Kendall \(\tau\)相关检验:

x <- c(86,78,65,88,90,90,80,77,76,68,85,70)
y <- c(71,69,62,78,82,75,73,65,66,60,70,61)
cor.test(x,y,alternative = "two.sided",method = "kendall",exact = F)
#> 
#>  Kendall's rank correlation tau
#> 
#> data:  x and y
#> z = 4, p-value = 3e-04
#> alternative hypothesis: true tau is not equal to 0
#> sample estimates:
#>   tau 
#> 0.809

???\(p\)值又跟书本不同。

例5.7.3

Kendall协同系数检验:

# 先构建矩阵,列为评分机构
A <- c(12,9,2,4,10,7,11,6,8,5,3,1)
B <- c(10,1,3,12,8,7,5,9,6,11,4,2)
C <- c(11,8,4,12,2,10,9,7,5,6,3,1)
D <- c(9,1,2,10,12,6,7,4,8,5,11,3)
x <- matrix(c(A,B,C,D),ncol = 4)
KendallW(x,test = TRUE,correct = TRUE)
#> 
#>  Kendall's coefficient of concordance Wt
#> 
#> data:  x
#> Kendall chi-squared = 22, df = 11, subjects = 12, raters = 4, p-value =
#> 0.02
#> alternative hypothesis: Wt is greater 0
#> sample estimates:
#>    Wt 
#> 0.503

3.4 习题5

5.2

解:

对称中心检验问题: \[ \theta=320 \qquad v.s. \qquad \theta>320 \]

# 载入数据
x <- c(310,350,370,375,385,400,415,425,440,295,
          325,295,250,340,295,365,375,360,385)
wilcox.test(x,alternative = "greater",mu = 320,exact = FALSE)
#> 
#>  Wilcoxon signed rank test with continuity correction
#> 
#> data:  x
#> V = 158, p-value = 0.006
#> alternative hypothesis: true location is greater than 320

\(p\)值小于0.05,应当拒绝原假设。

5.3

解:

对称中心检验问题: \[ \theta=10 \qquad v.s. \qquad \theta\ne 10 \]

(1)符号检验:

d <- c(22,9,4,5,1,16,15,26,47,8,31,7)
x <- 10
S1 = sum(d<x) 
S2 = sum(d>x) 
S0 = sum(d==x) 
binom.test(x = S1,n = S1+S2,p = 0.5,alternative = "two.sided")
#> 
#>  Exact binomial test
#> 
#> data:  S1 and S1 + S2
#> number of successes = 6, number of trials = 12, p-value = 1
#> alternative hypothesis: true probability of success is not equal to 0.5
#> 95 percent confidence interval:
#>  0.211 0.789
#> sample estimates:
#> probability of success 
#>                    0.5

\(p\)值巨大,应当接受原假设。

(2)Wilcoxon符号秩检验:

wilcox.test(d,alternative = "two.sided",mu = x,exact = FALSE)
#> 
#>  Wilcoxon signed rank test with continuity correction
#> 
#> data:  d
#> V = 53, p-value = 0.3
#> alternative hypothesis: true location is not equal to 10

\(p\)值大于0.05也是接受原假设,但\(p\)值相对于符号检验要小很多。

5.4

解:

成对数据的检验,采用Wilcoxon符号秩检验。 \[ E(D)=0\qquad v.s. \qquad E(D)\ne 0 \]

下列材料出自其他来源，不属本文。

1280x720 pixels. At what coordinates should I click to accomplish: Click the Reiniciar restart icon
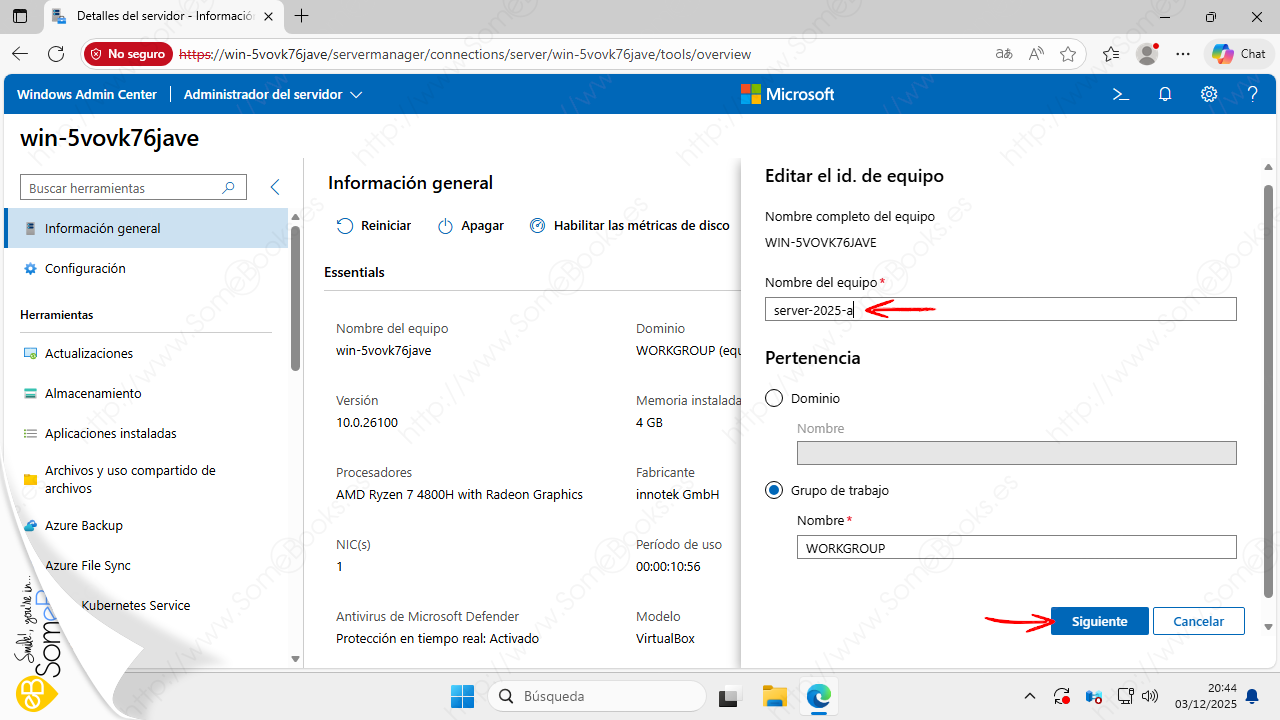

x <- c(78,70,67,81,76,72,85,83)
y <- c(62,58,63,77,80,73,82,78)
w <- wilcox.test(x,y,mu = 0,alternative = "two.sided",paired = TRUE)
#> Warning in wilcox.test.default(x, y, mu = 0, alternative = "two.sided", : cannot
#> compute exact p-value with ties
w
#> 
#>  Wilcoxon signed rank test with continuity correction
#> 
#> data:  x and y
#> V = 31, p-value = 0.08
#> alternative hypothesis: true location shift is not equal to 0

有打结:

t <- table(rank(abs(x-y)))
t[t>1]
#> 4 
#> 3

只有1个结,长度为3.本来写好了一个函数用于修正统计量,但是扒了源代码发现关于打结的修正依旧包含在函数中了,只是当样本数少于50或打结时会出现提醒.可以利用命令查看源代码:

stats:::wilcox.test.default

所以在显著性水平0.05下仍然接受原假设,即认为幼儿园生活对孩子的社会知识没有影响。

5.5

解:

成对数据的检验,采用Wilcoxon符号秩检验。 \[ E(D)=0\qquad v.s. \qquad E(D)\ne 0 \]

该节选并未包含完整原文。